Also geht er zur Erde hinab, in der Gestalt des Feldherrn Amphitryon – und verbringt eine Nacht mit dessen Frau Alkmene. Sehr zu ihrer Freude. Noch am gleichen Morgen kommt aber Amphitryon selbst nach Hause – nach heldenhaft gewonnener Schlacht kann er die Nacht mit Alkmene kaum erwarten. Ihre Begrüßung gibt allerdings seiner Lust einen schweren Dämpfer, denn sie sagt nur: Du schon wieder? So fangen Amphitryons Probleme an, die in der verzweifelten Frage gipfeln: Wer bin ich – und wenn ja, wie viele?
Und während Amphitryon und auch sein Diener Sosias sich mit plötzlichen Doppelgängern auseinandersetzen müssen, die ihnen immer und überall zuvorzukommen scheinen, sind ihre Ehefrauen Alkmene und Charis ständig konfrontiert mit Ehemännern, die sich rätselhafter Weise völlig unterschiedlich verhalten von Szene zu Szene ...
Auch die Götter sind verstimmt – Merkur ist es leid, das x-te Liebesabenteuer seines Chefs zu begleiten, und Jupiter beginnt, an seiner vermeintlich klugen Tarnung mehr und mehr zu leiden. Denn wie soll er Alkmene klarmachen, dass ihre Begeisterung für eine gelungene Nacht eben nicht ihrem Ehemann Amphitryon zusteht, sondern ihm, dem Gott als Mensch?
Wie die lange Dunkelheit, in die Jupiter die Erde taucht, damit er mehr hat von der Nacht mit Alkmene, legt sich eine bange Suche nach dem Kern des Selbst über die Figuren, seien es Götter oder Sterbliche.

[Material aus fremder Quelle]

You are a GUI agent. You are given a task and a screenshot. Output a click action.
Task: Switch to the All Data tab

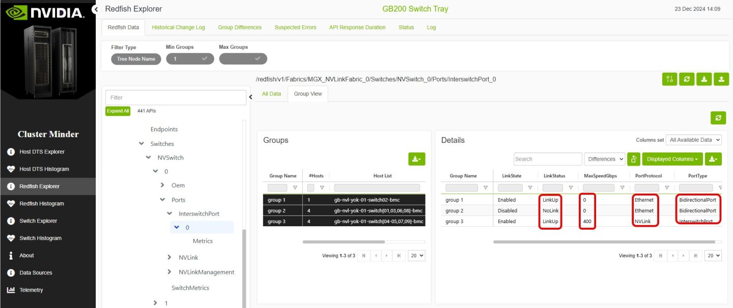pyautogui.click(x=271, y=94)
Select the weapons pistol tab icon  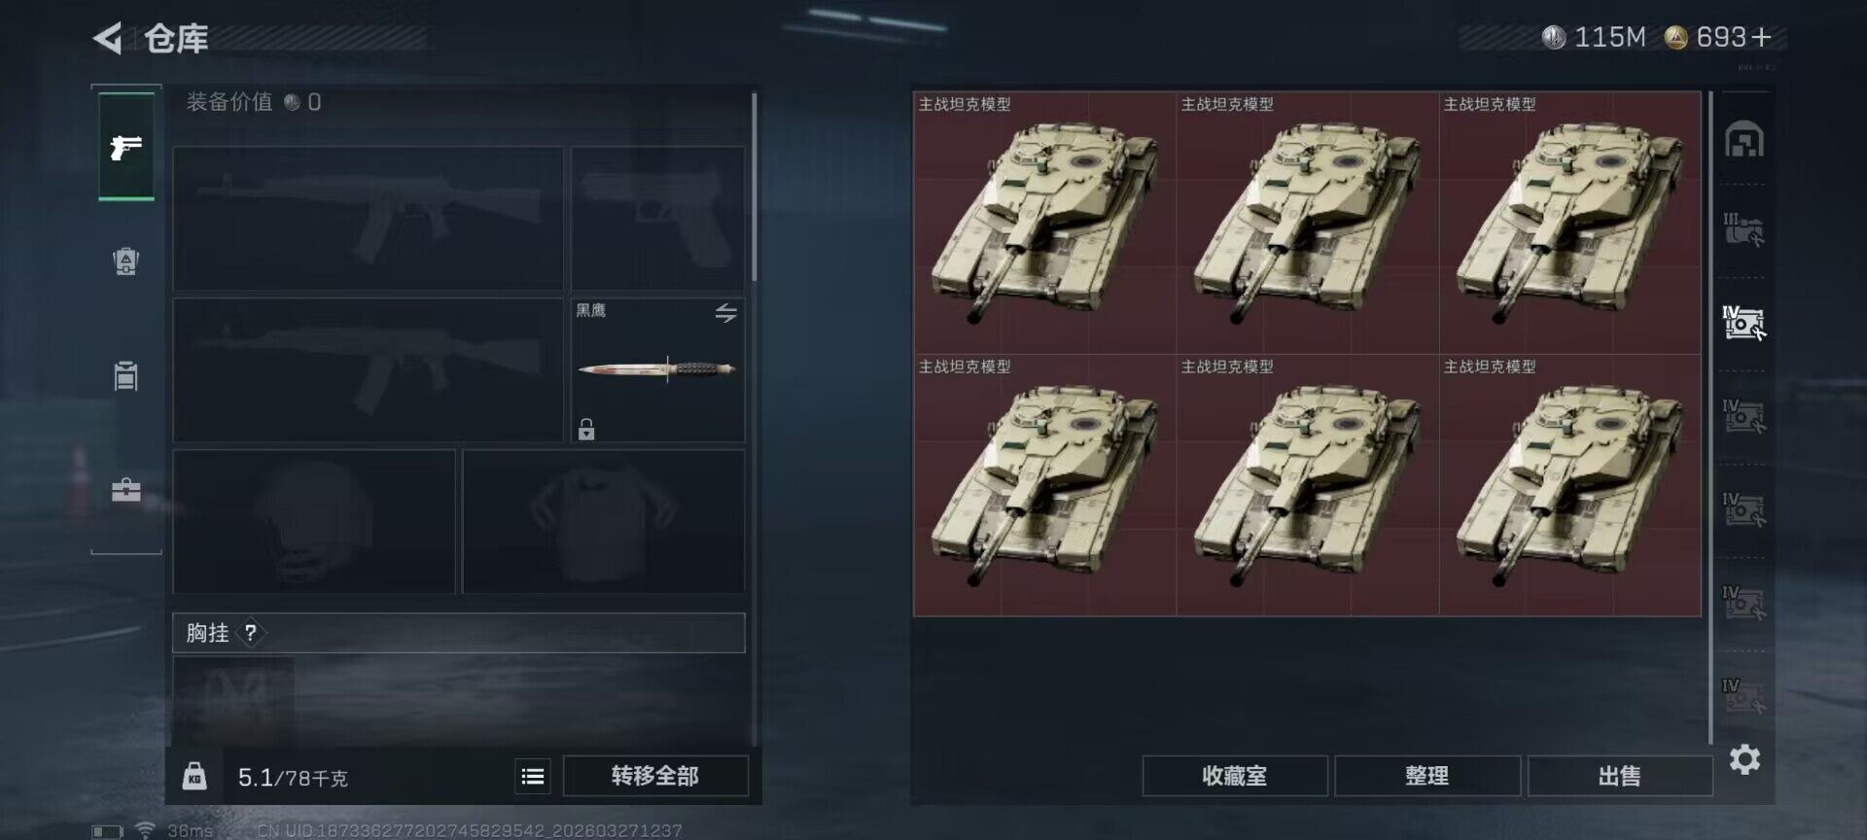[126, 148]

Kleist wollte eine Komödie von Molière bearbeiten – und ihm gelang ein eigenständiges Glanzstück: das Lustspiel einer Grenzerfahrung. Eine existentielle Komödie. Der Untertitel „Ein Lustspiel“, den Kleist für sein Stück wählte, ist in all seiner ambivalenten Doppelbödigkeit für Regisseur Kay Neumann der Ansatzpunkt der Inszenierung. Sein großes Interesse gilt der Sprache Kleists – und der überlegten Art, wie Kleist sie einsetzte.
Denn die Ambivalenz und Doppelbödigkeit von Sprache ist selten mehr genutzt und ausgekostet worden wie in diesem Stück: Kleist fasst das Verwirrspiel, in das sich die Figuren verstrickt finden, in eine Sprache, die genial bis an die Grenze ihrer Belastbarkeit geführt ist - bis hin an den Punkt, an dem nichts mehr eindeutig ist. „Ich“ ist eines der am häufigsten gebrauchten Worte des Textes, aber nicht immer ist der, der dieses „Ich“ im Munde führt, sich auch dieses „Ichs“ noch sicher. Oder ist gar auch überein mit der Person, die es bezeichnen soll ...

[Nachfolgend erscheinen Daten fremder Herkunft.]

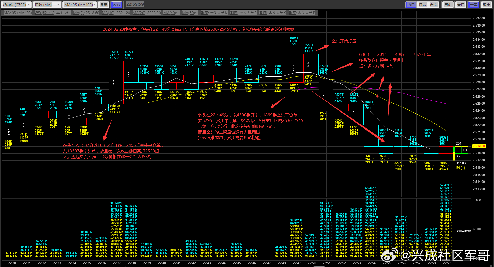Open the 日志 log tab
Screen dimensions: 494x267
coord(422,5)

Ist das Doppelgänger-Element seit jeher eine Thematik, die gleichzeitig komische und abgründig-dunkle Seiten enthält, steigert Kleist das Abgründige in „Amphitryon“ noch dadurch, dass es die Götter selbst sind, die als Doppelgänger die Menschen in Verwirrung stürzen: Jupiter als zweiter Amphitryon und Merkur als zweiter Sosias. Wenn also die Menschen in ihrer zunehmenden Verwirrung die Götter immer mehr um Beistand rufen, sind es genau diese Götter, die bei jeder Begegnung mit ihnen die Schraube weiter anziehen und noch mehr Öl nicht nur ins Feuer zweier Beziehungen gießen, sondern allmählich auch in Existenzen.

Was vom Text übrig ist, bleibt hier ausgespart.